The Enkangala community pay their last respects to a young woman in the same hall in which she tried with fellow addicts to kick the habit. (Photos: Troy Enekvist, M&G)

Kagiso Kekana (22) was a member of the group of addicts who lived in the hall. In Mokhara’s group he found a temporary solution, regardless of its limitations.

“The hall was good for us, especially the first group of addicts,” he said, explaining how his own attempts to break the habit had failed.

Nyaope would prove itself to be a potent and insidious enemy. Drawn by the atmosphere, a second group of addicts joined Mokhara’s informal camp, but they brought the drug with them.

“[It was] after the other addicts starting joining in that I would hear people saying that people were bringing sek’hafothini [a secret stash] of nyaope inside the hall. That’s when things started going wrong,” Kekana says.

Shortly after that, the informal centre was shut down by the MEC, who wanted the addicts to receive professional help. Today, use of the drug is as rife in the Enkangala community as it was when Mokhara bravely tried to fight it off.

Kekana relapsed after he was admitted for free treatment at a formal rehabilitation centre with the department’s help.

With both his parents unemployed, the family survives on whatever meagre income they make from selling alcohol and cigarettes from their home. Kekana’s mother, Meisie, is still putting her hope in state-run rehabilitation centres.

“The hall didn’t work for him. Getting off nyaope here at home didn’t work either. So our only hope is if he goes to rehab. Then it’s up to him to change,” she says.

Kekana is enrolled for a second stint at a formal rehabilitation clinic.


Thabile Nhlapho (top) and Kagiso Kekana live across the street from one another and have been to rehab several times.

Twenty-one-year-old Thabile Nhlapho lives across the road from the Kekana’s home.
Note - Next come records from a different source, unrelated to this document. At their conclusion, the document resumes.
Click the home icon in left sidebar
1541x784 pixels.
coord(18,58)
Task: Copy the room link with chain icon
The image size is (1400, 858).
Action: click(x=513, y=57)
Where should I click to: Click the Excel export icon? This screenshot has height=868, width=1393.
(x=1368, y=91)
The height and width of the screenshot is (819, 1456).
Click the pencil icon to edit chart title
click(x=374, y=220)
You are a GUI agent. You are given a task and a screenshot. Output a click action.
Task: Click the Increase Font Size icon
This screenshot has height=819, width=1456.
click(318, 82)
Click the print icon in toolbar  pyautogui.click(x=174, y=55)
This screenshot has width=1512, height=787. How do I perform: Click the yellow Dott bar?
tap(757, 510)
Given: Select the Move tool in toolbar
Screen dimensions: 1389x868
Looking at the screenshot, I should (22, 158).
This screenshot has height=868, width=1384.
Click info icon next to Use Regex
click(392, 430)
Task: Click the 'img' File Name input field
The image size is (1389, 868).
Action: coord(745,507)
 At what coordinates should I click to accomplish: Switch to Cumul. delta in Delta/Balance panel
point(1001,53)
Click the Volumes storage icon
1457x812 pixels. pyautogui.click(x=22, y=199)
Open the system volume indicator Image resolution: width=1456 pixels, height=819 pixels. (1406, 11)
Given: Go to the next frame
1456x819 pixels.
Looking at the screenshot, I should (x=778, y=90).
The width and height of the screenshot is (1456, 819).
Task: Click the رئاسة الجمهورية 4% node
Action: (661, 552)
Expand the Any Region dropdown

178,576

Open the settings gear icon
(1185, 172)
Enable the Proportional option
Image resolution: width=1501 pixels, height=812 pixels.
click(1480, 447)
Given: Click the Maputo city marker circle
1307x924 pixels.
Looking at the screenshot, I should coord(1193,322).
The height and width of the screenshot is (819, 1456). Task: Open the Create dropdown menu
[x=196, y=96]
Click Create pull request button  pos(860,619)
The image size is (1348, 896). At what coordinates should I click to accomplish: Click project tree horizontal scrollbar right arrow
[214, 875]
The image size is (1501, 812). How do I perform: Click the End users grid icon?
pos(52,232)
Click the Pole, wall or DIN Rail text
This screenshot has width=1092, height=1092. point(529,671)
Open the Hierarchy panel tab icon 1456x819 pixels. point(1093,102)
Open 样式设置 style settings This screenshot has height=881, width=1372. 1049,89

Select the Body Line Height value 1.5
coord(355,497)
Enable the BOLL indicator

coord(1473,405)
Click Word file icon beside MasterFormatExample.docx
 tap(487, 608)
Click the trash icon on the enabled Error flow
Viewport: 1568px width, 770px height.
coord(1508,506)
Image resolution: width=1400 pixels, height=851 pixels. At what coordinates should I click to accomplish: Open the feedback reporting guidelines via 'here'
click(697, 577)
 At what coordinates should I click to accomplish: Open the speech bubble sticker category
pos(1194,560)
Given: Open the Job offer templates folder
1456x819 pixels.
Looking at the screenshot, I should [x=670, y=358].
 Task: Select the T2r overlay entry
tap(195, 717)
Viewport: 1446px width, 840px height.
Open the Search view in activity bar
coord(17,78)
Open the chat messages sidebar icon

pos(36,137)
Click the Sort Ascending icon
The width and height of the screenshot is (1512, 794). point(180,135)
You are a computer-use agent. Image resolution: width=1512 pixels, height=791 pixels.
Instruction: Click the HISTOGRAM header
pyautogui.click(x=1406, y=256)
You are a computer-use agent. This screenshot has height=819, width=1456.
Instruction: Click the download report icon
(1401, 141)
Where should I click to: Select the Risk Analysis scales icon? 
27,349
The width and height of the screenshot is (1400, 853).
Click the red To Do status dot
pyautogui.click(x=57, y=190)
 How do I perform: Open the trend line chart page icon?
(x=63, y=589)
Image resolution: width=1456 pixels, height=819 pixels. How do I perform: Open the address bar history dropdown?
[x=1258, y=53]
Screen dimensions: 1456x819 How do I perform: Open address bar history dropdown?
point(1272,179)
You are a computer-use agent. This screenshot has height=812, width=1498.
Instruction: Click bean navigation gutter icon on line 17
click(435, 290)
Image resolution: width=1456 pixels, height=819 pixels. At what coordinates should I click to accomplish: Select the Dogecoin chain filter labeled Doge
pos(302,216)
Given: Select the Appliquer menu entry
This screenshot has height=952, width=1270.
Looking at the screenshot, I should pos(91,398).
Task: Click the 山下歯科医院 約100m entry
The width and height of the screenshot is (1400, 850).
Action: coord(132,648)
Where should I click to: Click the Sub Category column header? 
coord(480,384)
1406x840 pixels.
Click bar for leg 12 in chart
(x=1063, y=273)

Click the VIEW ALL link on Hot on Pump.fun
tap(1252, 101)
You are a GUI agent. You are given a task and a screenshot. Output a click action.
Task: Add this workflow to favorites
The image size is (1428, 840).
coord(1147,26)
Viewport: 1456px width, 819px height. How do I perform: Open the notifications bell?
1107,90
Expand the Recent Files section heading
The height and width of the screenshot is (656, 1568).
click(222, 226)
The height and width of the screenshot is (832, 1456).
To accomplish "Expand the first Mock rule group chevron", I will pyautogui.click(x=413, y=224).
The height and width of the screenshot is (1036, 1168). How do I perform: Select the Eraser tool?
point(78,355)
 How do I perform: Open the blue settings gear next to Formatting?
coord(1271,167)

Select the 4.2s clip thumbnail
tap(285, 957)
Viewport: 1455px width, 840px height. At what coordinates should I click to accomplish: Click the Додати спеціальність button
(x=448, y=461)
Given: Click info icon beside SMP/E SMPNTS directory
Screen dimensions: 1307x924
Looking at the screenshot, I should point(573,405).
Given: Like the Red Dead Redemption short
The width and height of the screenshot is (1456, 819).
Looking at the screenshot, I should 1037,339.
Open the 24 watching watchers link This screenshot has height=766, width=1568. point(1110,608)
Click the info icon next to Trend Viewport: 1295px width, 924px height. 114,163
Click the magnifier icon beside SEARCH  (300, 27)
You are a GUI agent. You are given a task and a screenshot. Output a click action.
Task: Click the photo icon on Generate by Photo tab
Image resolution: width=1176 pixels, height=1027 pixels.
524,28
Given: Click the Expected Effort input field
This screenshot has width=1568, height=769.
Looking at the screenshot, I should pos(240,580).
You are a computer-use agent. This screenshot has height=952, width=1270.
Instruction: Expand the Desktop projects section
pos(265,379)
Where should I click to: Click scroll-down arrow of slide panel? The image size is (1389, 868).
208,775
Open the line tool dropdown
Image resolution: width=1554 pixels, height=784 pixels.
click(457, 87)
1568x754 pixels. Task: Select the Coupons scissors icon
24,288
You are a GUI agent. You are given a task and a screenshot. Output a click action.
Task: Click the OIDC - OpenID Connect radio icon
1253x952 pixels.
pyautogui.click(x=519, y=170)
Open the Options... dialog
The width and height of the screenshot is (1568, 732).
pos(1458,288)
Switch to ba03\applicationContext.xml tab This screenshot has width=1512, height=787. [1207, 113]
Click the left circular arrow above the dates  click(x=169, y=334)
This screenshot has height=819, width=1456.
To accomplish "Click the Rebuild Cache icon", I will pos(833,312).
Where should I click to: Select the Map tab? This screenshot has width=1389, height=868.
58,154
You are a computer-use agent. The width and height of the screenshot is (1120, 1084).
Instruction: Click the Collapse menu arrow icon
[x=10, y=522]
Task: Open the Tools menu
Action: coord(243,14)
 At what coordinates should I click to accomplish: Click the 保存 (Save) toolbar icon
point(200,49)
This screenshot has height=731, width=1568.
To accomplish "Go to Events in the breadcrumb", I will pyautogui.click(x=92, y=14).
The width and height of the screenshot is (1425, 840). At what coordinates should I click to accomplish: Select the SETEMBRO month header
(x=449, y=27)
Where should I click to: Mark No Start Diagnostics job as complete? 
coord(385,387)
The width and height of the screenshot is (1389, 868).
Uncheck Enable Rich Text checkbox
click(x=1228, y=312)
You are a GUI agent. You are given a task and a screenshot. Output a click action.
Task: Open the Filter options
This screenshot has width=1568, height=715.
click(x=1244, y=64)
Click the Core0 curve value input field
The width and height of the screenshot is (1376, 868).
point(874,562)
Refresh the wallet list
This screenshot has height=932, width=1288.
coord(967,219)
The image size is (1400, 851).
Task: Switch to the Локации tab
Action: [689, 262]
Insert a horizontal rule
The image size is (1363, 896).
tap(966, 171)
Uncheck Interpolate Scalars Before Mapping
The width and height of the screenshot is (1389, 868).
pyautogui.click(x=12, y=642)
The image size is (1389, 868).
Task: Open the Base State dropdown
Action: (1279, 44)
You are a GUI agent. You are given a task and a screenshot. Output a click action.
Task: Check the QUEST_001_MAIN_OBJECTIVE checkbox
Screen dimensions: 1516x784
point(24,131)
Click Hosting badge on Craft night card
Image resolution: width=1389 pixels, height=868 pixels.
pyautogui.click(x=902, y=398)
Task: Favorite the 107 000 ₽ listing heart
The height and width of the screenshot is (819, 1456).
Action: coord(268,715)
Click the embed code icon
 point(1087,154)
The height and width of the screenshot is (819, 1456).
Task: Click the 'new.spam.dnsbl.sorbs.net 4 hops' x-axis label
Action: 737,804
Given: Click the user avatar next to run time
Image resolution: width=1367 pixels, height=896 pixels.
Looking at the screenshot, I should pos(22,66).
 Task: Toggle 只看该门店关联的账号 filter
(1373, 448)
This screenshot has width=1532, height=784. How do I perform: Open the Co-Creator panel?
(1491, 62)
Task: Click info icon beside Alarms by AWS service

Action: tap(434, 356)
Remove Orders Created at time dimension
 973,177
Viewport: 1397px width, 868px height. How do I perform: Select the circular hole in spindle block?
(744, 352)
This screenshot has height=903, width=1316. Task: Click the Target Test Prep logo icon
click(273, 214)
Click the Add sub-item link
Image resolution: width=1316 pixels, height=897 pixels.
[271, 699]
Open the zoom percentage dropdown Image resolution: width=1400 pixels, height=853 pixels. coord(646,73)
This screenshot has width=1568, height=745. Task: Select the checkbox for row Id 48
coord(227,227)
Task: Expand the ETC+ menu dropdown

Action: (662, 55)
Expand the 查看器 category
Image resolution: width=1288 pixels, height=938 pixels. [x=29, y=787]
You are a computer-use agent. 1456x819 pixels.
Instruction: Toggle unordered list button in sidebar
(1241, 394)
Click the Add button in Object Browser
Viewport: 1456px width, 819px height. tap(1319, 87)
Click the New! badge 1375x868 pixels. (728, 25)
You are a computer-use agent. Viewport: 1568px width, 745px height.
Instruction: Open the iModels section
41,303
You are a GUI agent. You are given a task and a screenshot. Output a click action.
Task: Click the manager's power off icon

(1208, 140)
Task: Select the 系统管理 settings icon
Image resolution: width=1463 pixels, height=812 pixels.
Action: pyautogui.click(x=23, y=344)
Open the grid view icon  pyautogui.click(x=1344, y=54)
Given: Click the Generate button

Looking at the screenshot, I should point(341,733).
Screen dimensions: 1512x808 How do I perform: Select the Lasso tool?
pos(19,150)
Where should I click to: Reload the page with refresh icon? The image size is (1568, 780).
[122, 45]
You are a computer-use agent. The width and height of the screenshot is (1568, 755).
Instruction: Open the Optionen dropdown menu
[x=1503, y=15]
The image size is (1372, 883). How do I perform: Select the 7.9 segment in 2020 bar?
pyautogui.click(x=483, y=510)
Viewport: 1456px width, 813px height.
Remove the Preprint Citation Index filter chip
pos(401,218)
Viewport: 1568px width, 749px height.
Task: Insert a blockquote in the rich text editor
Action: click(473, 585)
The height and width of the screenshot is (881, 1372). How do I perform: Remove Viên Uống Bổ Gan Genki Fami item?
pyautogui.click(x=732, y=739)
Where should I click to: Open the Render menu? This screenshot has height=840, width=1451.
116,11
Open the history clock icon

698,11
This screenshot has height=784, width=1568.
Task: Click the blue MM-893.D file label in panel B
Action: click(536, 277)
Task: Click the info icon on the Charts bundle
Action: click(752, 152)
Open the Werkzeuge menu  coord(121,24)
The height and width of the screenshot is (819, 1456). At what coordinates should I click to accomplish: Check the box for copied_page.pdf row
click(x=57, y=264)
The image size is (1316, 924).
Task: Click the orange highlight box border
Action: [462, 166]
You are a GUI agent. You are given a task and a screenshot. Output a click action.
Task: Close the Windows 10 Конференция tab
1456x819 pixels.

He has been taking nyaope for nearly five years. Like Kekana, he has had more than his share of help to kick his habit, but he keeps relapsing.

Nhlapho and a few other addicts who had gathered at the hall were sent to the Dr Fabian centre in Pretoria in 2014. He completed the six-week programme but he fell back into his old habits.

Nhlapho puts this down to the lack of work for young people like him. “When you come back from rehab, you come back to the very same people you used to smoke with,” he explained. “You don’t have a job or anything to do. It’s easy to go back to nyaope.”

He is set to give rehab another go, and has been registered at yet another clinic.

Nhlapho says he wishes he could prevent his peers from experimenting with drugs, but in Enkangala it’s difficult to stop young people from being “enticed by the temporary high the drug offers”.

“The problem is that when you start you don’t look like us nyaope boys, so we’ll only notice young boys have graduated from cigarettes and marijuana to nyaope when it’s too late.”

Mosibudi Ratlebjane is the Rosa Luxemburg Foundation Social Justice Fellow.